Impact of China's Drug Review and Approval System Reform on Pediatric Drugs: an Analysis Based on Registration Data from 2015 to 2024.

Abstract

This study systematically evaluated the impact of China's drug review system reform on pediatric drug approval efficiency using 310 pediatric drug registration records (2015-2024) from the CDE of China's NMPA supplemented with the YaoZhi Database, with comparative analysis of adult drug review patterns.
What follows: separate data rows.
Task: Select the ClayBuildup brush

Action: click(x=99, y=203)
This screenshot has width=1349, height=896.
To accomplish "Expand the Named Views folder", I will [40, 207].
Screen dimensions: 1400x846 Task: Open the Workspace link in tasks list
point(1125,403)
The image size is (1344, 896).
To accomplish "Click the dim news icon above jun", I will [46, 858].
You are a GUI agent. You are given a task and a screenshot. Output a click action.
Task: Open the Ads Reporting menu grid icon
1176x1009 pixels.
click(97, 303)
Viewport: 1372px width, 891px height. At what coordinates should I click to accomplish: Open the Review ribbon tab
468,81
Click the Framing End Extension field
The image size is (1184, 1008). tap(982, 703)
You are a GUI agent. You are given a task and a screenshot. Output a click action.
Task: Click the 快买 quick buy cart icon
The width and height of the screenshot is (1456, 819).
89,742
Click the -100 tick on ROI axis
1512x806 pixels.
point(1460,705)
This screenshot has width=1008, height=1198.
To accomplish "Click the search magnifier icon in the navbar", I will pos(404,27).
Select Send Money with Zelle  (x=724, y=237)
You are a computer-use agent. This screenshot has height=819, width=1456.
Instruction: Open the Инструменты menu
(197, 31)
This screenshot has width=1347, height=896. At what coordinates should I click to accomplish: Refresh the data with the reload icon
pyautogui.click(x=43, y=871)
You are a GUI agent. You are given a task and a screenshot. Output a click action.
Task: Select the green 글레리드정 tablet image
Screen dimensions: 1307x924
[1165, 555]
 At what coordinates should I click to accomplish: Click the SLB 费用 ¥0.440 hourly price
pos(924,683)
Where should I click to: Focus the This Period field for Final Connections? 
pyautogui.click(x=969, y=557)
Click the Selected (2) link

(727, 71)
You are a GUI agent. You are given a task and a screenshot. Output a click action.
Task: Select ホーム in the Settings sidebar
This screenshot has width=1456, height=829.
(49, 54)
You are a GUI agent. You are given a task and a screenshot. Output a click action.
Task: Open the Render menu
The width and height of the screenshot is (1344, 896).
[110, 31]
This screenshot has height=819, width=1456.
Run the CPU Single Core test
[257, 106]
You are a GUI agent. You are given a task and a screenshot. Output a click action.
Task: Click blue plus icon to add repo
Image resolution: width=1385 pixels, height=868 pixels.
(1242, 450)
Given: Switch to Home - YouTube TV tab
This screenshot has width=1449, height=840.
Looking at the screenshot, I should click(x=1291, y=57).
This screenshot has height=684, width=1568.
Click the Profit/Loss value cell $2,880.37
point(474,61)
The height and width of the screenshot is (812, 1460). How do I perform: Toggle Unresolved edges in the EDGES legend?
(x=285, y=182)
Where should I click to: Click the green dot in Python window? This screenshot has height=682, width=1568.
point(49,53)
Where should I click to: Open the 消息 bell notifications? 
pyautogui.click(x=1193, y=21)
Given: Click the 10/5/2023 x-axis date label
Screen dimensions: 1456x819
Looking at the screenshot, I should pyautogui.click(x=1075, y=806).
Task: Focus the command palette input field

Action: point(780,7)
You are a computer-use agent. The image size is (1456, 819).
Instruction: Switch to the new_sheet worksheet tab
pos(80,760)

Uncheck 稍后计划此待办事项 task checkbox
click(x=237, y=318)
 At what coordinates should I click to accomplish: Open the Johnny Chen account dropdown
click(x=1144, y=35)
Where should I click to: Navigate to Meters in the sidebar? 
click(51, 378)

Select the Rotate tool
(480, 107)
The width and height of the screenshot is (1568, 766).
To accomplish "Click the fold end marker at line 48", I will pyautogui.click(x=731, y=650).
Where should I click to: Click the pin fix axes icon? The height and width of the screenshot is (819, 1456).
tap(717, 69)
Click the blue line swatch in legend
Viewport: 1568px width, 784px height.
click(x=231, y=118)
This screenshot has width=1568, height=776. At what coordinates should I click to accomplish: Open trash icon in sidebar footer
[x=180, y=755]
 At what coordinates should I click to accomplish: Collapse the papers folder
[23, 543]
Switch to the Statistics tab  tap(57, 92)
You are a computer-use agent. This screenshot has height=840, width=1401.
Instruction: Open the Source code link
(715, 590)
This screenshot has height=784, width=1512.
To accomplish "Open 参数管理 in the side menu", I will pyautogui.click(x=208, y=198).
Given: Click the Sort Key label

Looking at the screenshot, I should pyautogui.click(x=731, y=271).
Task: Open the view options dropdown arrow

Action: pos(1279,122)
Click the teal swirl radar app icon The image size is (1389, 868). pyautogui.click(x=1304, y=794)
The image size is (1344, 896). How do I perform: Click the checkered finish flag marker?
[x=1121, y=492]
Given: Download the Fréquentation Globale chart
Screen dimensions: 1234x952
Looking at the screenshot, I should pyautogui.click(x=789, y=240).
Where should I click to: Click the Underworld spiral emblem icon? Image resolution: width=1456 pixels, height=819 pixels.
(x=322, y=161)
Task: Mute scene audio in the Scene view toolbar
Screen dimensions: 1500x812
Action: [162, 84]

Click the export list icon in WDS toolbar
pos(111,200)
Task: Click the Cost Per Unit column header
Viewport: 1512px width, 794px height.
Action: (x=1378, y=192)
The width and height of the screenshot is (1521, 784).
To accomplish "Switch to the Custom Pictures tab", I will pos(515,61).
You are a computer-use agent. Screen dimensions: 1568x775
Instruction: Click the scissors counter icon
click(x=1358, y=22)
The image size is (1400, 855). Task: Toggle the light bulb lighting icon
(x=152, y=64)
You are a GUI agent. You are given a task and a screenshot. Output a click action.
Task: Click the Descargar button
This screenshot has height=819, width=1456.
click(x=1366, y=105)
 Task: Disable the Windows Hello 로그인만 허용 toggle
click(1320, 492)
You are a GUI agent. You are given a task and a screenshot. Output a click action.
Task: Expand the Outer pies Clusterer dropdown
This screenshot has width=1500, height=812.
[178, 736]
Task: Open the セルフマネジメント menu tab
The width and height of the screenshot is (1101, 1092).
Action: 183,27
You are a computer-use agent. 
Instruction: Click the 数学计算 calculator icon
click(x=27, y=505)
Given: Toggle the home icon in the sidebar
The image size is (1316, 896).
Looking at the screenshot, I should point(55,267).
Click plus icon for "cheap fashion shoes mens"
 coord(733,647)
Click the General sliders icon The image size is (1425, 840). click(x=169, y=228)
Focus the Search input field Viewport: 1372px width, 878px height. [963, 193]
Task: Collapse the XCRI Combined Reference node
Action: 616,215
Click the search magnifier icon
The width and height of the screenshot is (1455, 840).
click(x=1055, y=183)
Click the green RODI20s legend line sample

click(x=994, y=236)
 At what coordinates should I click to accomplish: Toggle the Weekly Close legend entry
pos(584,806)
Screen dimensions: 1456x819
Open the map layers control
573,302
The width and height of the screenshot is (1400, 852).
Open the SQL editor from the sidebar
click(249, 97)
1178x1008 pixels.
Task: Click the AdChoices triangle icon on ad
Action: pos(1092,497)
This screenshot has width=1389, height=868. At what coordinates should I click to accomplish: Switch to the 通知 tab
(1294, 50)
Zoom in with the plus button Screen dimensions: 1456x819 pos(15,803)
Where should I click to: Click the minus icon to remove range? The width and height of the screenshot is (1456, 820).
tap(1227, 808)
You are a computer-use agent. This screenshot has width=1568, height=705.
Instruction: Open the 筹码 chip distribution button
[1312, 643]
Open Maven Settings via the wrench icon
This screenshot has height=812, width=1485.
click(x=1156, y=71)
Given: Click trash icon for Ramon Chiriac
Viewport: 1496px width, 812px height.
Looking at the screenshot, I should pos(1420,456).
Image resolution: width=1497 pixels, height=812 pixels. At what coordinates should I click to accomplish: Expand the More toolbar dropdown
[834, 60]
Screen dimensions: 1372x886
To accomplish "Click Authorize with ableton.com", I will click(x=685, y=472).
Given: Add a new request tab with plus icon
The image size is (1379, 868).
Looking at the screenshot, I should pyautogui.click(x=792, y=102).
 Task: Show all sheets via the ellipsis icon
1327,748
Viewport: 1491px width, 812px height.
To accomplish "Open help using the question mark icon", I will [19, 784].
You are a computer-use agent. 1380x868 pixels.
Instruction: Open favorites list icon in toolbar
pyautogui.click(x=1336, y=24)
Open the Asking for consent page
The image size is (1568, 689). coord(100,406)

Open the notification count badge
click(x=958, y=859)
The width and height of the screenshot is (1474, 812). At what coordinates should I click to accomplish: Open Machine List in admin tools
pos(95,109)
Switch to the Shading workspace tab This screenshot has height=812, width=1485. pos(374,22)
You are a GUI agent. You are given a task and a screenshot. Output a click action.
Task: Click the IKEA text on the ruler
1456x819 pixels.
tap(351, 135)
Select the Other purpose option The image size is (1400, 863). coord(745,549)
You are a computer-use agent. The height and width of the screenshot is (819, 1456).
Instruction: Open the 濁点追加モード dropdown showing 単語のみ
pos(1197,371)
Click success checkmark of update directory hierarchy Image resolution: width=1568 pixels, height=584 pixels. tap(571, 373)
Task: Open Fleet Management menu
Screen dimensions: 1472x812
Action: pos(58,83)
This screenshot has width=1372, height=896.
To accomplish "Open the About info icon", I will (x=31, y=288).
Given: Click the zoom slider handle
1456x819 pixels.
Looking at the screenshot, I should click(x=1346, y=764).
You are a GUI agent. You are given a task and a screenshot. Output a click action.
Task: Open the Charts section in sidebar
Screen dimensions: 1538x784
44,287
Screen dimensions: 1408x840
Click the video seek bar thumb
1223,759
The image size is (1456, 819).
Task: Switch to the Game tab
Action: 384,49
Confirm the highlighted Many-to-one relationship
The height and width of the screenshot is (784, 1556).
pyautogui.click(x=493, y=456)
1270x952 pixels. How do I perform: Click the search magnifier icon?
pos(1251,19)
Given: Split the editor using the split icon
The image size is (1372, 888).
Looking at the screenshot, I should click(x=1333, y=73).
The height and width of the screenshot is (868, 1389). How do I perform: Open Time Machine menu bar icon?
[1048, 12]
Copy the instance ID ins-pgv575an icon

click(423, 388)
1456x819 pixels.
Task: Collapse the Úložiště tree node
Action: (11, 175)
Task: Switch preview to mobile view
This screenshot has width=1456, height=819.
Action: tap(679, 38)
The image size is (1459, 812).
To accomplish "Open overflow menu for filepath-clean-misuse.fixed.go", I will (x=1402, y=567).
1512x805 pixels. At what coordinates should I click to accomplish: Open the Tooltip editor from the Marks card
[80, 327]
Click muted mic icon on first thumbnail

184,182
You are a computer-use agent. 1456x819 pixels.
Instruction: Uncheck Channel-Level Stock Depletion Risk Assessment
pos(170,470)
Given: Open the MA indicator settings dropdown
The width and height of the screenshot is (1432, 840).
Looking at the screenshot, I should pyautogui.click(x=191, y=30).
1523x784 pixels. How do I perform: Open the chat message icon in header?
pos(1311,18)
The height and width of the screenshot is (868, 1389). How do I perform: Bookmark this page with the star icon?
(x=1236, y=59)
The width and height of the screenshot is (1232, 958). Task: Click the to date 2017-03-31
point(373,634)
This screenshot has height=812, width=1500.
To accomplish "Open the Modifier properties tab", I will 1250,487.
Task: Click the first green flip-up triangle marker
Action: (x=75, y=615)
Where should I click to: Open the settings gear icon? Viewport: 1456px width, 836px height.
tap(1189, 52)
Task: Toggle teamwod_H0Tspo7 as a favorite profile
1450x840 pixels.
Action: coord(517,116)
Post-2019 amendments to the DAL significantly reduced pediatric review timelines from a median of 450 days (2015-2019) to 377 days (2020-2024; P < 0.0001), representing a 16.4% reduction versus adult drugs (451 days). The standard review pathway showed even greater pediatric acceleration (385 days vs. adult 497.5 days; 22.6% reduction, P < 0.0001), demonstrating targeted regulatory resource allocation. While biologics exhibited significant review advantages (342 days vs. chemical drugs' 403 days; P = 0.0085), structural imbalances persisted: high import dependency (73.9% imported vs. 26.1% domestic), inadequate child-appropriate formulations (< 10%), and critical therapeutic gaps (traditional Chinese medicines: 1.3%; rare disease drugs: < 5%). Efficiency gains were linked to expanded priority review adoption and optimized technical standards, yet unresolved deficits necessitate: establishing a dedicated pediatric review database with unified standards and conditional access; optimizing resource allocation for clinically urgent drugs; enhancing rare disease incentives; and accelerating age-appropriate formulation innovation-collectively enhancing regulatory science to address pediatric clinical needs.